SUPPLIED INFORMATION

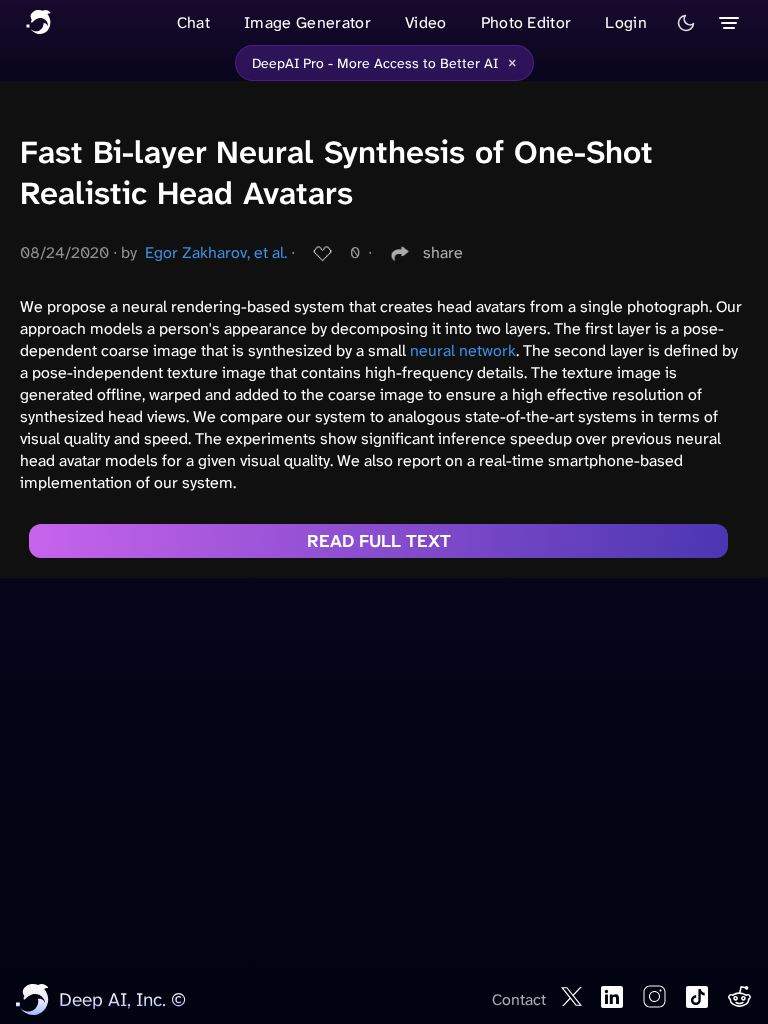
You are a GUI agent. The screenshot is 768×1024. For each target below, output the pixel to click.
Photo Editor (526, 22)
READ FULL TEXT (379, 541)
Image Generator (307, 22)
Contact (519, 999)
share (443, 252)
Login (626, 22)
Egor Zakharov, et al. (216, 252)
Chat (193, 22)
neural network (463, 350)
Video (426, 22)
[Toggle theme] (686, 23)
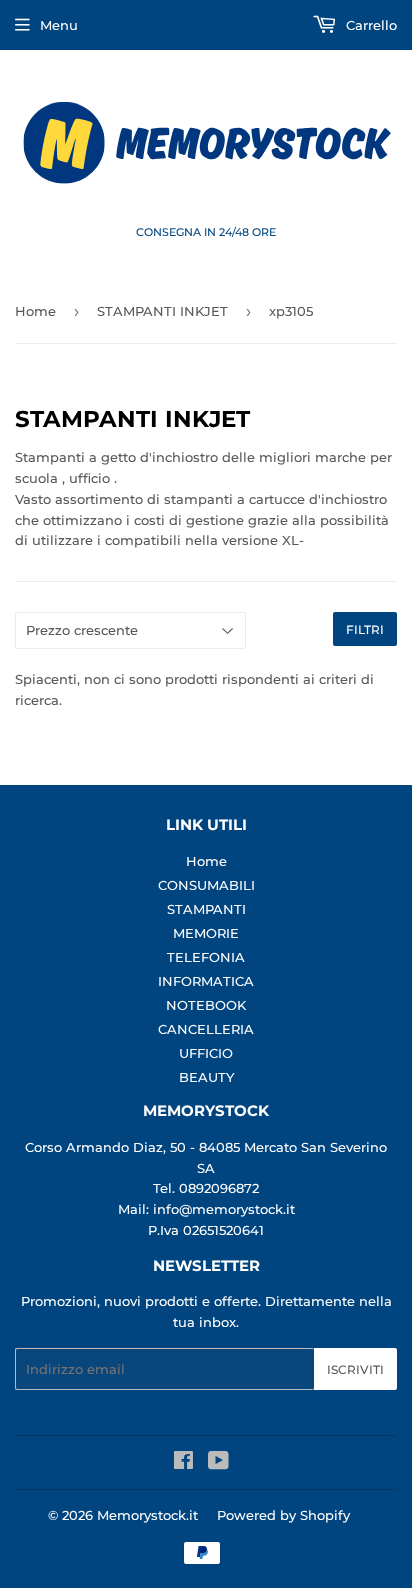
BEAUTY (206, 1077)
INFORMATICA (206, 981)
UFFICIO (206, 1053)
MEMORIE (206, 933)
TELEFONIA (206, 957)
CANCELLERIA (206, 1029)
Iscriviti (355, 1369)
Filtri (365, 629)
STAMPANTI (206, 909)
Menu (59, 25)
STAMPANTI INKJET (162, 311)
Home (35, 311)
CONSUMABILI (206, 885)
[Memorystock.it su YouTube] (218, 1463)
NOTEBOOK (206, 1005)
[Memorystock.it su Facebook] (183, 1463)
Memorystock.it (147, 1515)
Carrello (369, 25)
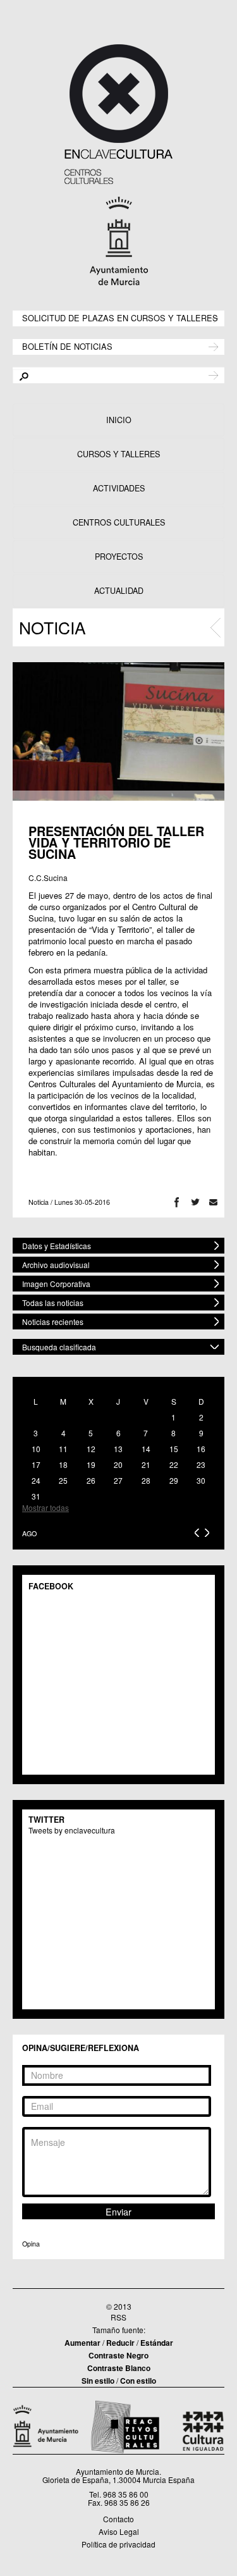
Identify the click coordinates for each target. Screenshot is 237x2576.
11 (63, 1448)
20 (118, 1464)
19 (91, 1464)
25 (63, 1480)
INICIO (118, 420)
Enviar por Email (213, 1202)
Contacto (118, 2518)
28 (146, 1480)
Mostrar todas (45, 1507)
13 (118, 1448)
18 (63, 1464)
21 (146, 1464)
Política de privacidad (118, 2544)
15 (173, 1448)
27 (118, 1480)
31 (36, 1496)
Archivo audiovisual (56, 1264)
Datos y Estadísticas (56, 1245)
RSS (118, 2317)
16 (201, 1448)
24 (36, 1480)
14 (146, 1448)
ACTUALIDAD (118, 590)
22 (173, 1464)
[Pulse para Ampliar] (118, 731)
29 (173, 1480)
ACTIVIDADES (119, 488)
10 (36, 1448)
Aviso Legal (119, 2531)
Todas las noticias (52, 1302)
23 (201, 1464)
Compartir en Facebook (177, 1202)
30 (201, 1480)
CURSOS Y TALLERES (118, 454)
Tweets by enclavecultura (71, 1830)
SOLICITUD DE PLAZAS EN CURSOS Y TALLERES (120, 317)
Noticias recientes (52, 1321)
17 (36, 1464)
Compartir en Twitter (195, 1202)
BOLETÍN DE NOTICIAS (67, 345)
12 (91, 1448)
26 (91, 1480)
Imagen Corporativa (56, 1283)
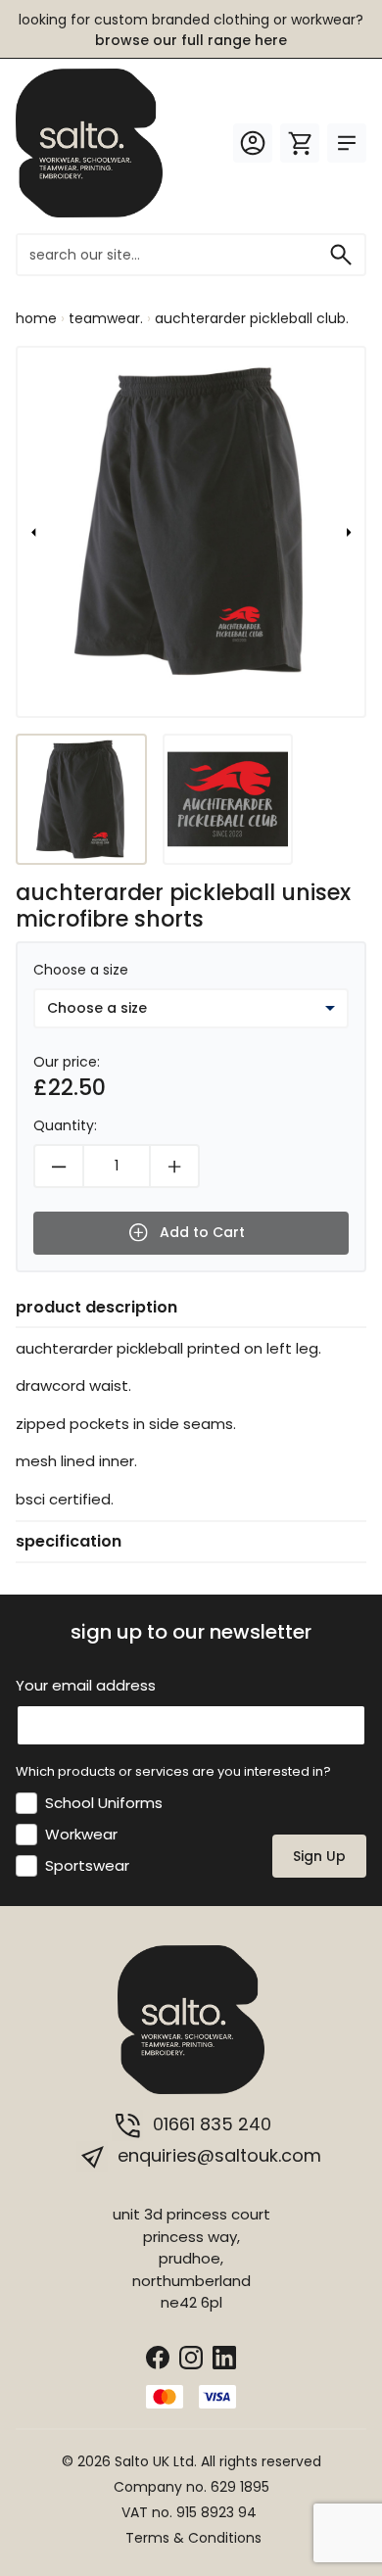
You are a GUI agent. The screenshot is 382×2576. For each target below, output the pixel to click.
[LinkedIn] (224, 2356)
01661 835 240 (209, 2124)
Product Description (96, 1307)
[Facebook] (157, 2356)
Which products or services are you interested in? (173, 1771)
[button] (33, 532)
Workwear (81, 1834)
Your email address (86, 1685)
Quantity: (65, 1125)
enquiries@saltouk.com (217, 2155)
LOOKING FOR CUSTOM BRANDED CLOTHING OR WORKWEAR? (191, 30)
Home (36, 318)
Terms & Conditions (193, 2538)
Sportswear (87, 1865)
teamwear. (106, 318)
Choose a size (80, 969)
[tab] (191, 1308)
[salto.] (89, 141)
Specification (68, 1541)
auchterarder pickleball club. (252, 318)
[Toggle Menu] (346, 143)
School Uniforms (104, 1802)
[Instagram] (191, 2356)
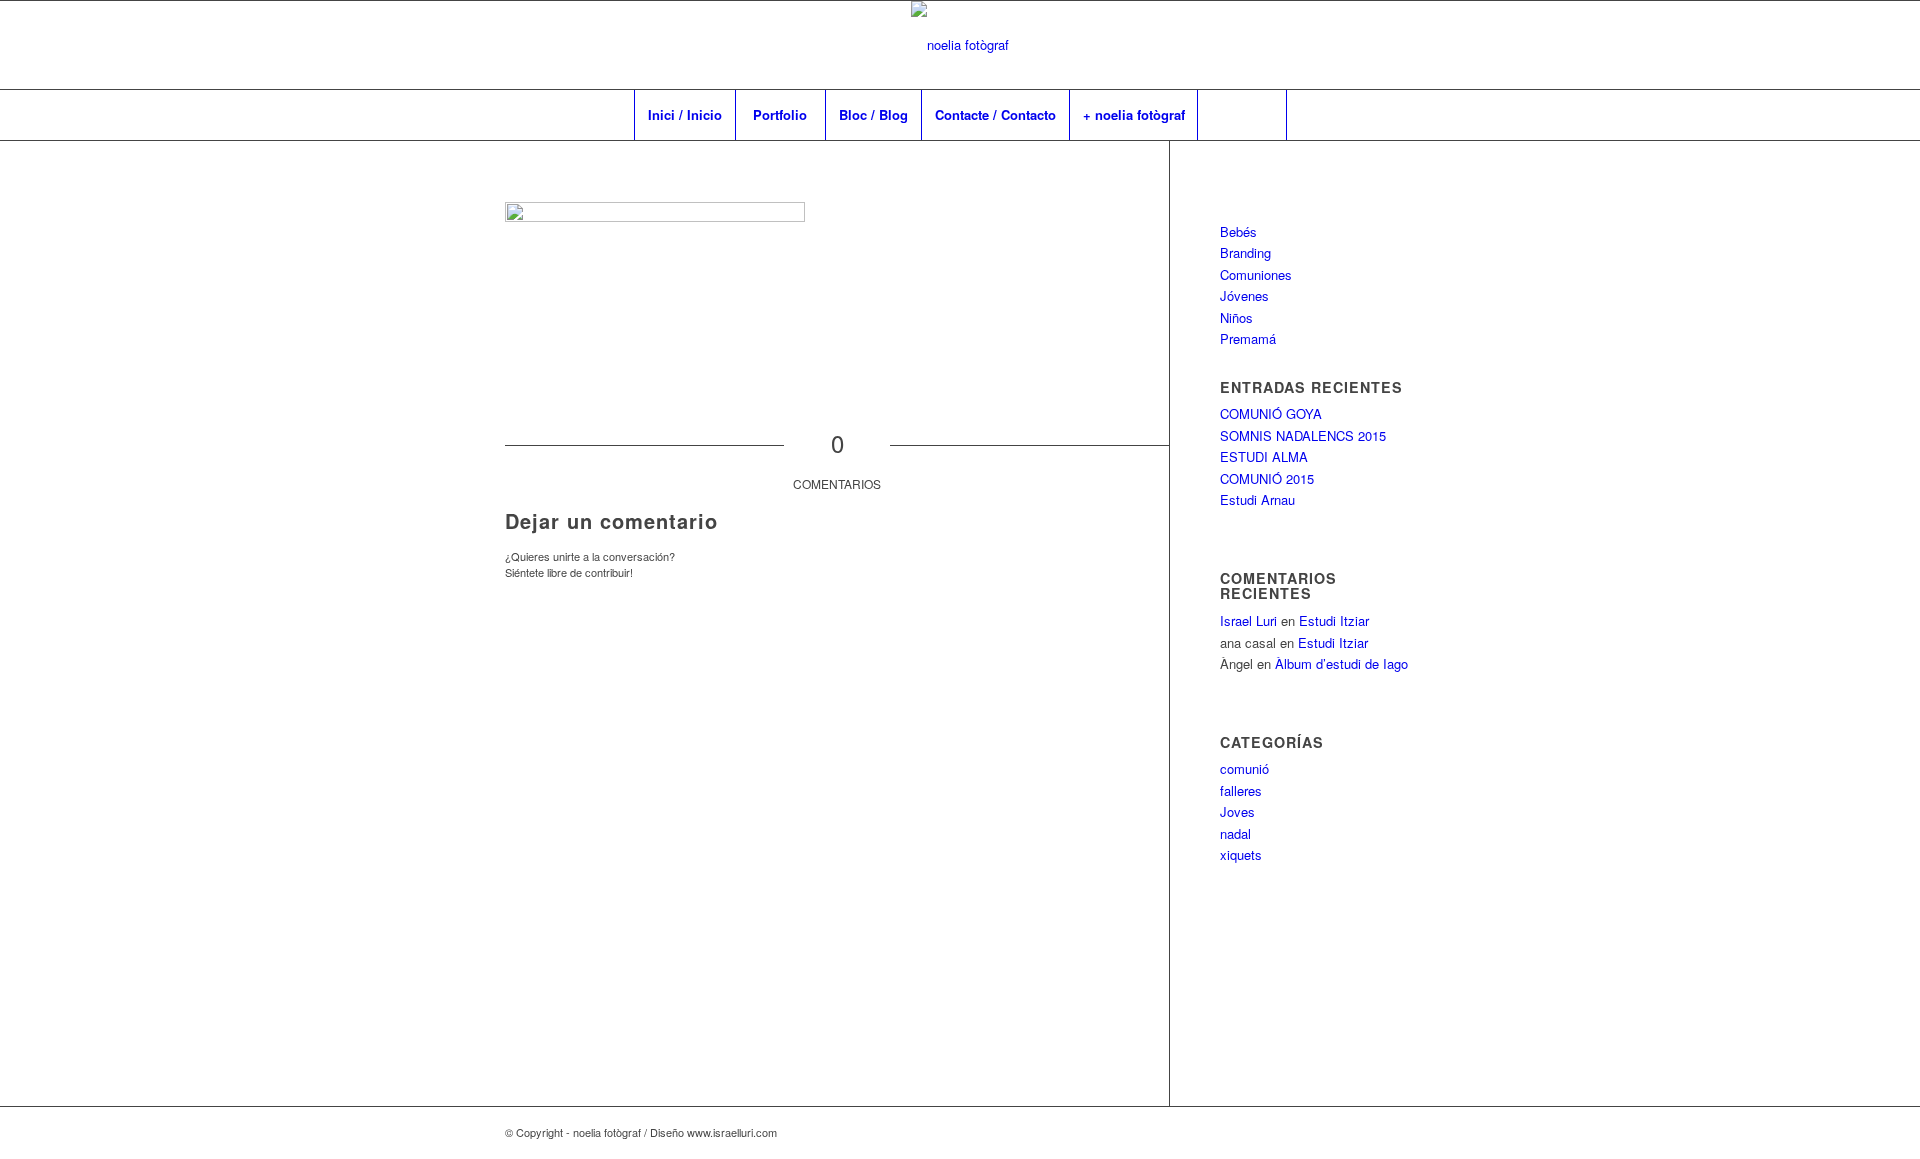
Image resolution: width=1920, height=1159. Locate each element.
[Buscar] (1242, 115)
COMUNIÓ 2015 (1267, 478)
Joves (1237, 811)
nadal (1235, 833)
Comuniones (1256, 274)
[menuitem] (684, 115)
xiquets (1241, 854)
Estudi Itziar (1334, 620)
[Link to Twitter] (1400, 45)
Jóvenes (1244, 295)
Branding (1245, 252)
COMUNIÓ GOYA (1271, 413)
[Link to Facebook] (1310, 45)
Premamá (1248, 338)
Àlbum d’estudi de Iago (1341, 663)
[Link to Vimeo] (1340, 45)
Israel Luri (1248, 620)
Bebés (1238, 231)
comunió (1244, 768)
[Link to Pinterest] (1370, 45)
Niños (1236, 317)
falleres (1241, 790)
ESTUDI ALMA (1264, 456)
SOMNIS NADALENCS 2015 (1303, 435)
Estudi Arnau (1257, 499)
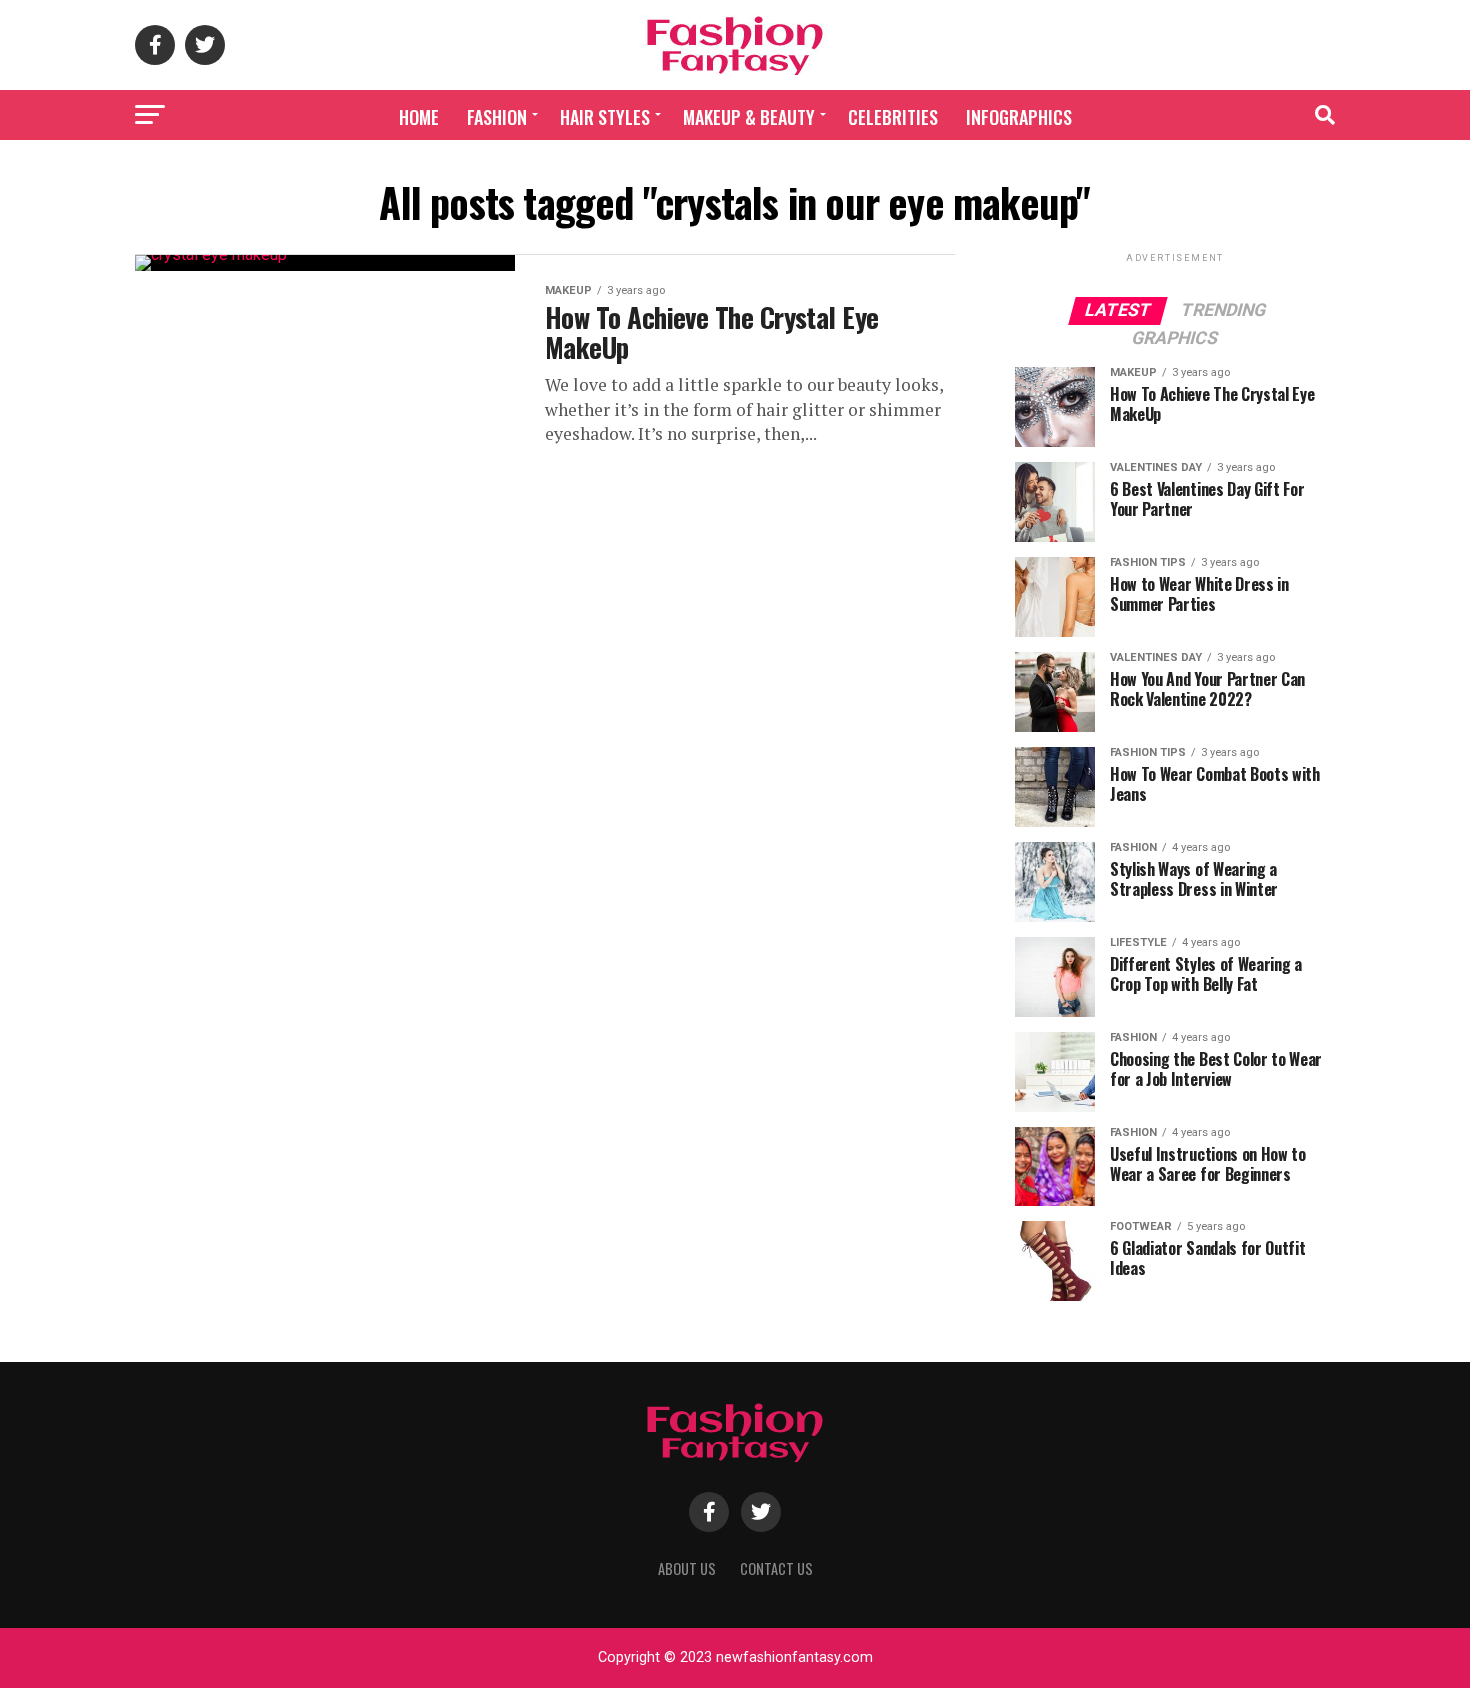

WHAT IS BEING ASKED
The stretch to restate runs from the line above containing "12 (91, 1448)" through the line containing "Home (36, 318)". Copy it word for word, ends included, without pictures.

RESPONSE TO THE TASK
12 (91, 1448)
26 (91, 1480)
Imagen Corporativa (56, 1283)
You are a GUI agent. The screenshot is 382×2576. For each target below, output the pixel to click.
[LinkedIn] (224, 2356)
01661 835 240 (209, 2124)
Product Description (96, 1307)
[Facebook] (157, 2356)
Which products or services are you interested in? (173, 1771)
[button] (33, 532)
Workwear (81, 1834)
Your email address (86, 1685)
Quantity: (65, 1125)
enquiries@saltouk.com (217, 2155)
LOOKING FOR CUSTOM BRANDED CLOTHING OR WORKWEAR? (191, 30)
Home (36, 318)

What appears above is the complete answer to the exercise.